*** Opening of Input data ***

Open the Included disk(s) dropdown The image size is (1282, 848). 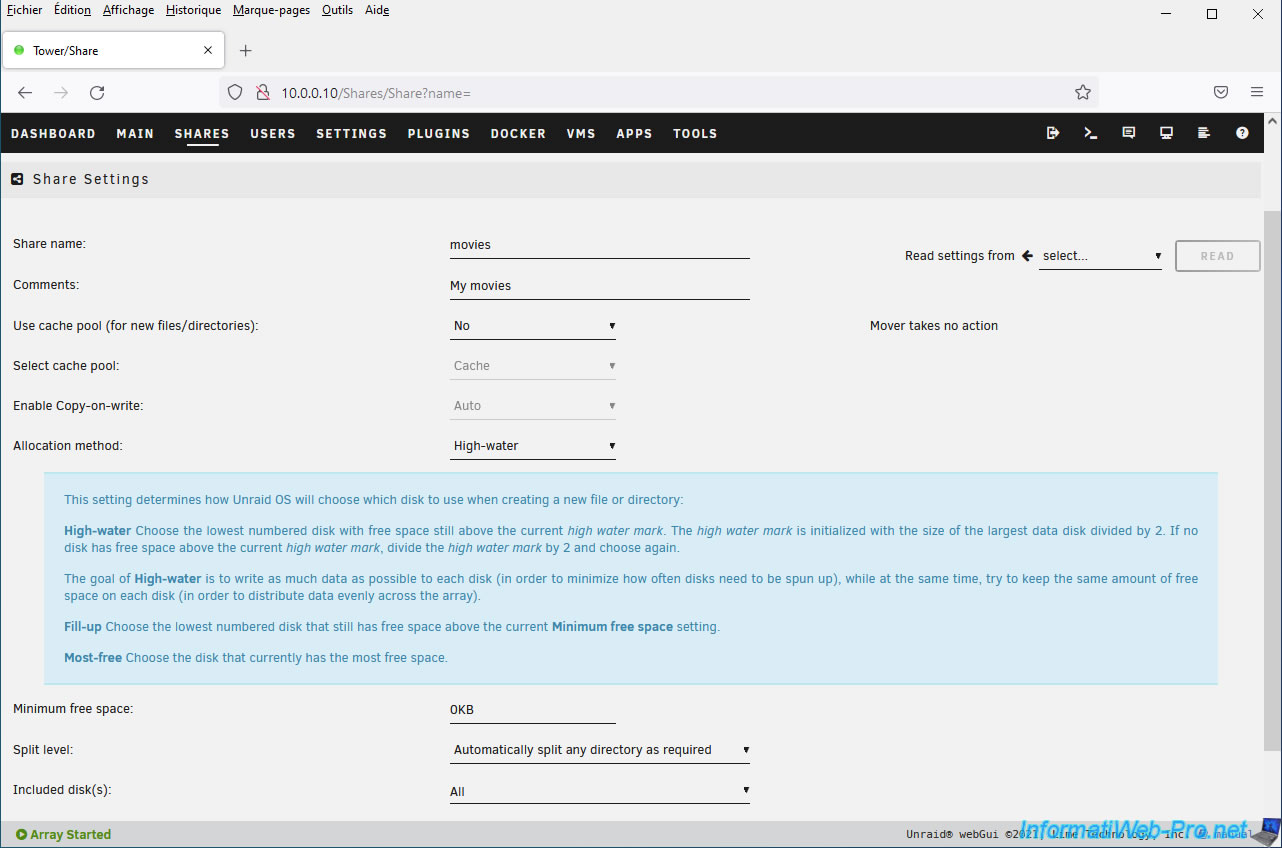tap(600, 791)
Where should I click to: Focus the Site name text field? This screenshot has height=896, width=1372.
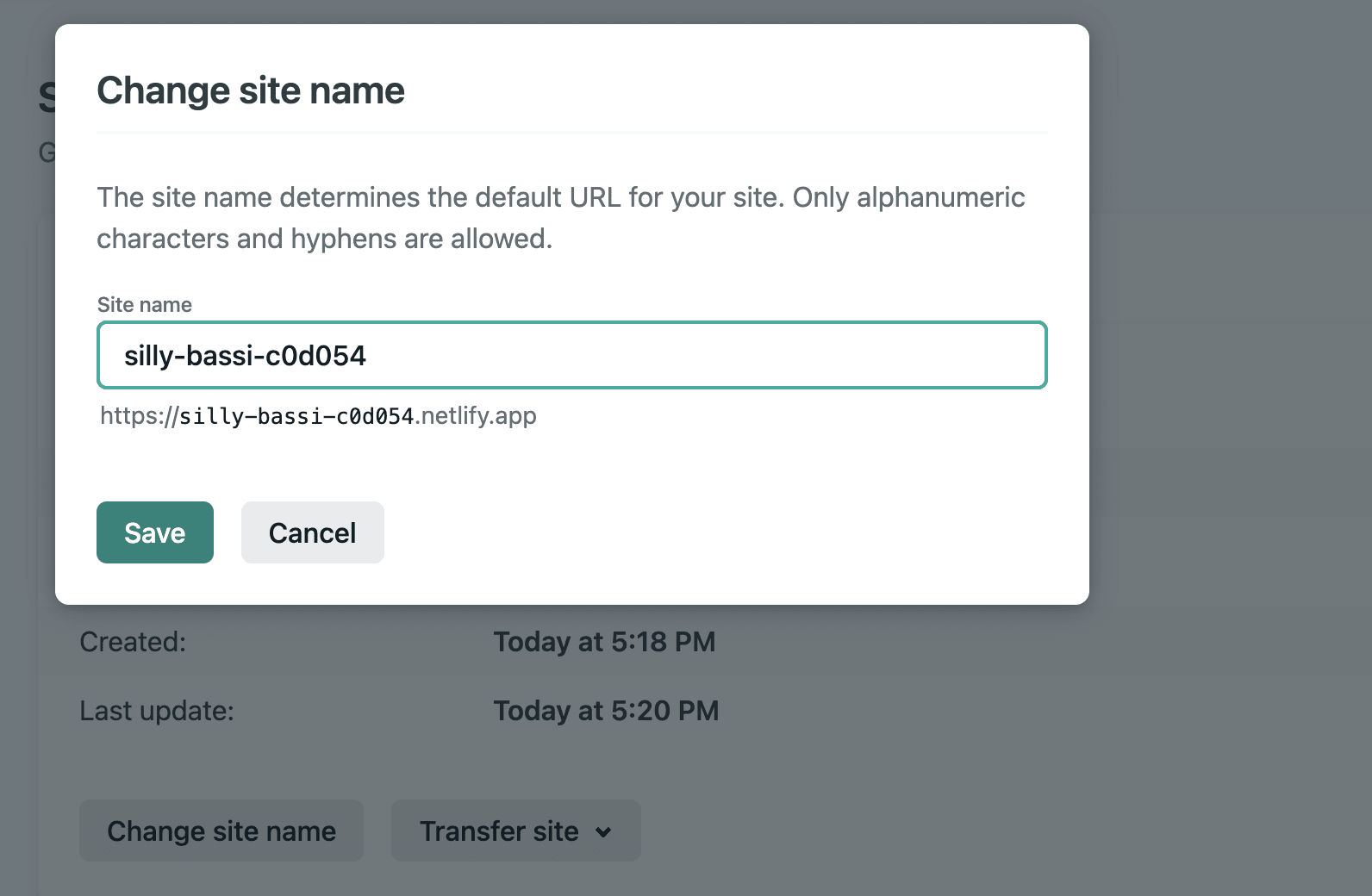(572, 355)
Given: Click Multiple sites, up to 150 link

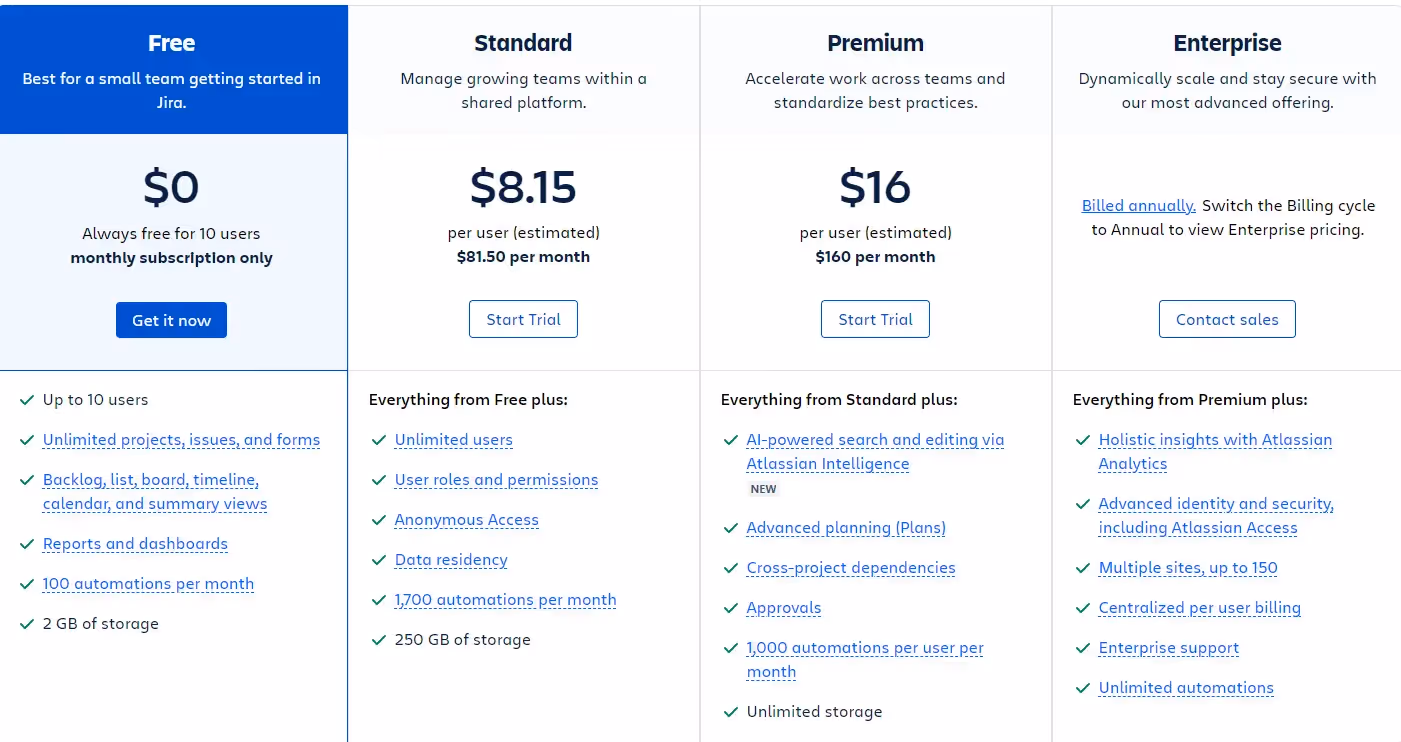Looking at the screenshot, I should 1188,567.
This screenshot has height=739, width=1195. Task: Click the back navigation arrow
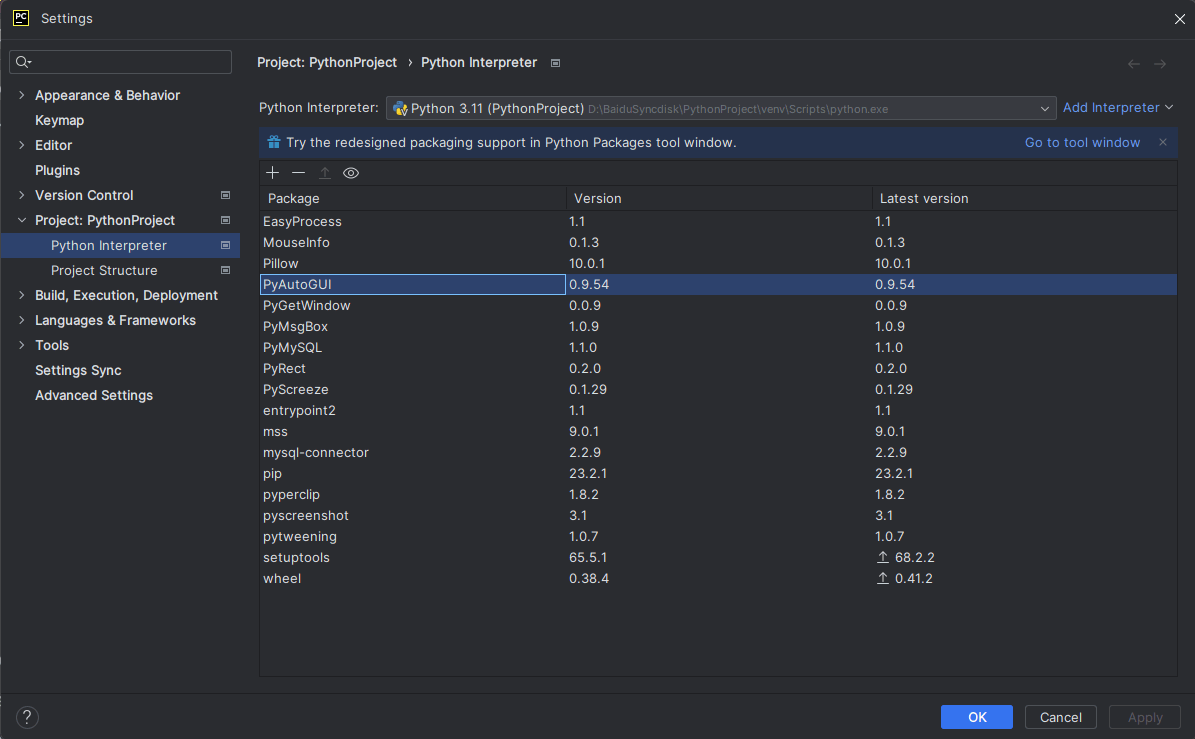(1134, 64)
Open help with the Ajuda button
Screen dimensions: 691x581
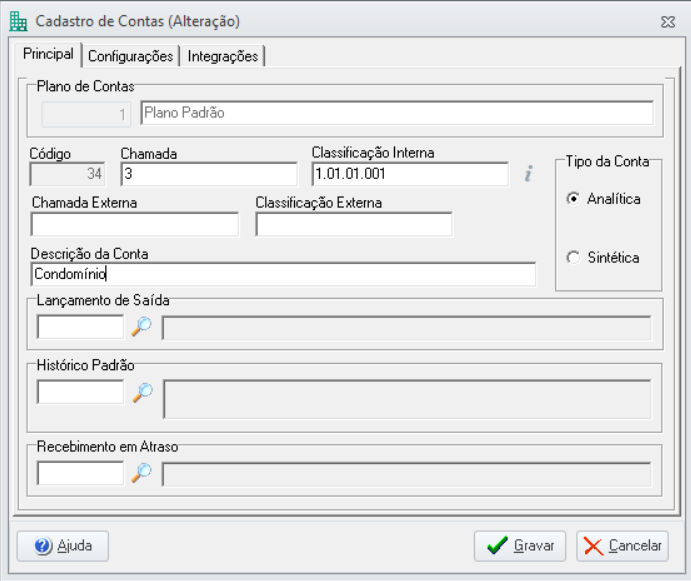63,546
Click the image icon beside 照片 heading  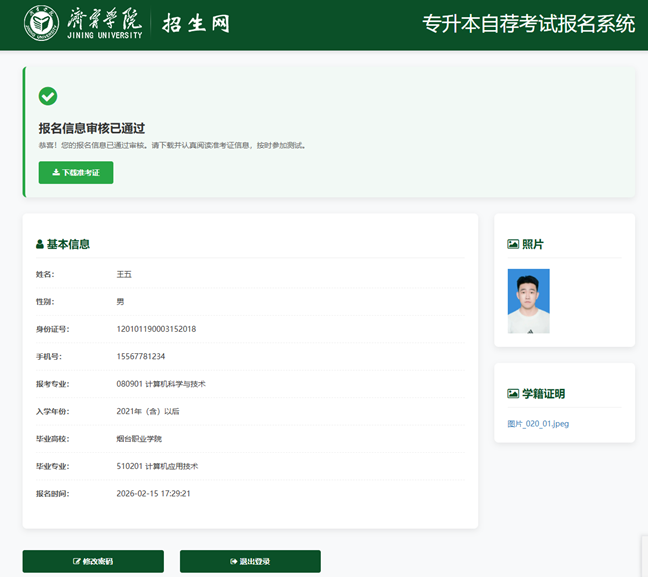coord(513,244)
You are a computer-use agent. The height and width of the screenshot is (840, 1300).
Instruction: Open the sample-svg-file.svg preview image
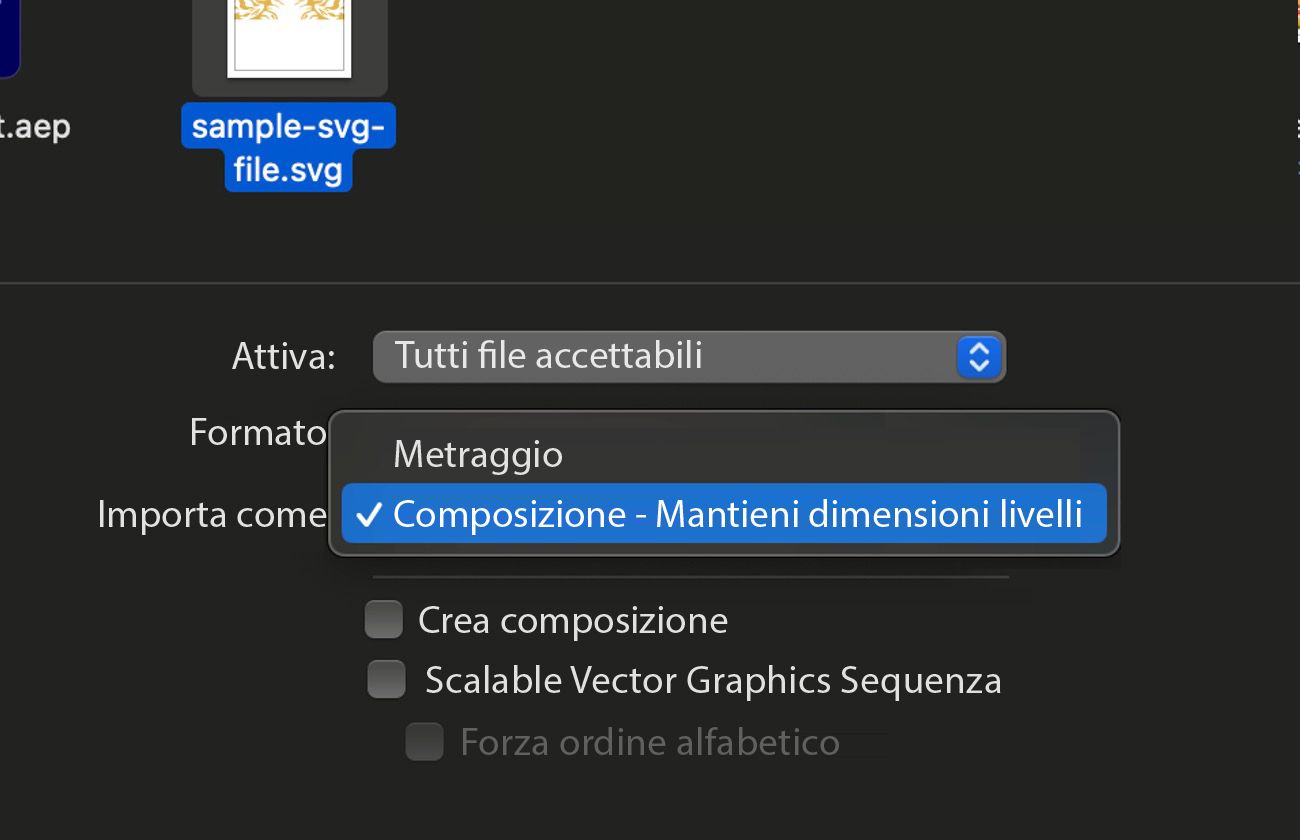pos(289,40)
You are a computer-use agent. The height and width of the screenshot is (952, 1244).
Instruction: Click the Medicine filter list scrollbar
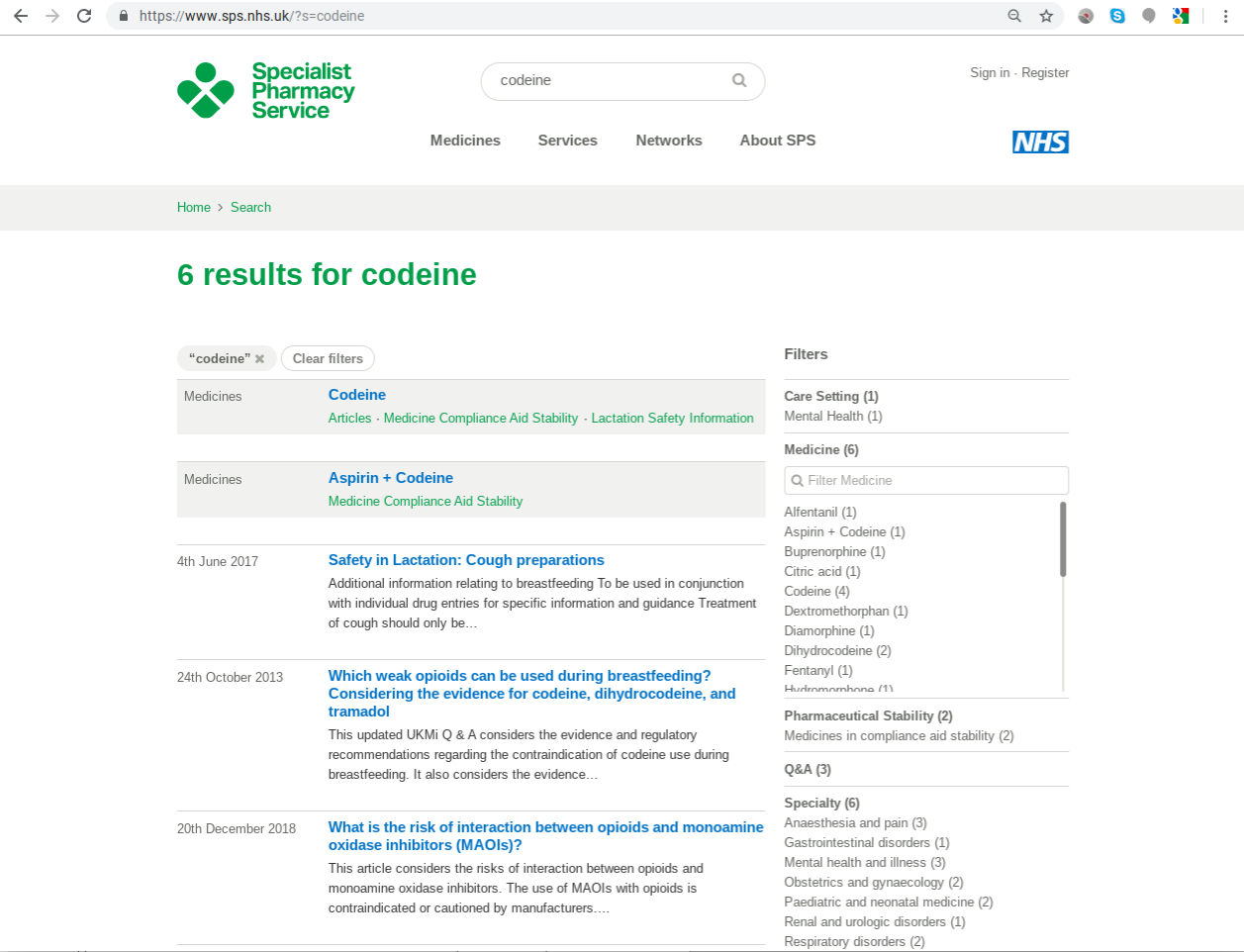(x=1063, y=539)
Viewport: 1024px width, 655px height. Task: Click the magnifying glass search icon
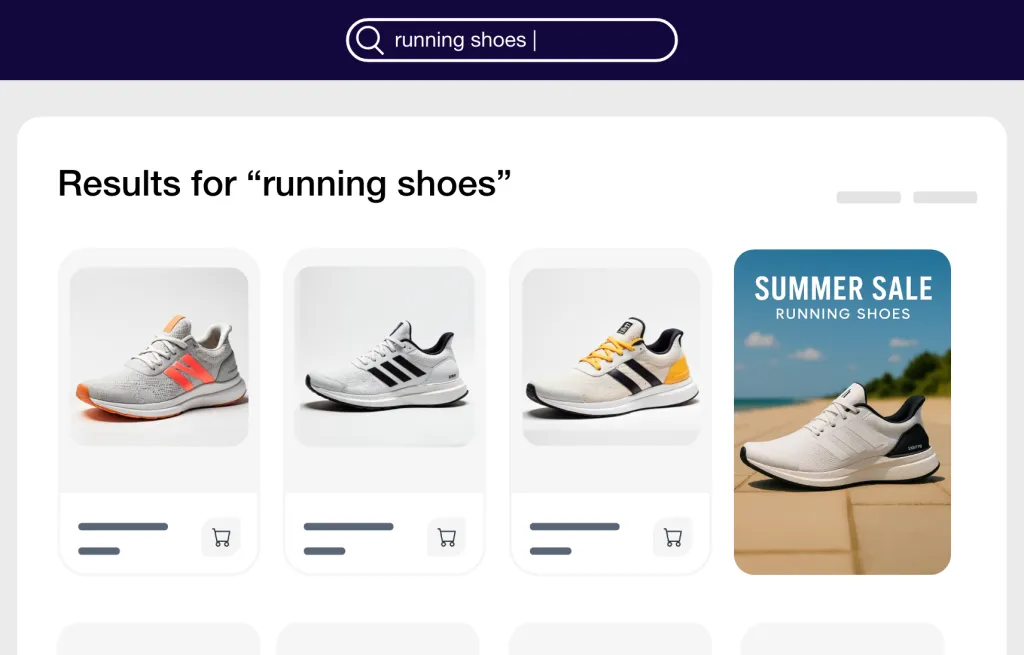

*** Close of Input data ***

## Exercise requirements:
Please copy every line from the entries that includes the word "agent".

## Task result:
You are a computer-use agent. The height and width of the screenshot is (840, 1300).
You are a computer-use agent. The height and width of the screenshot is (952, 1244).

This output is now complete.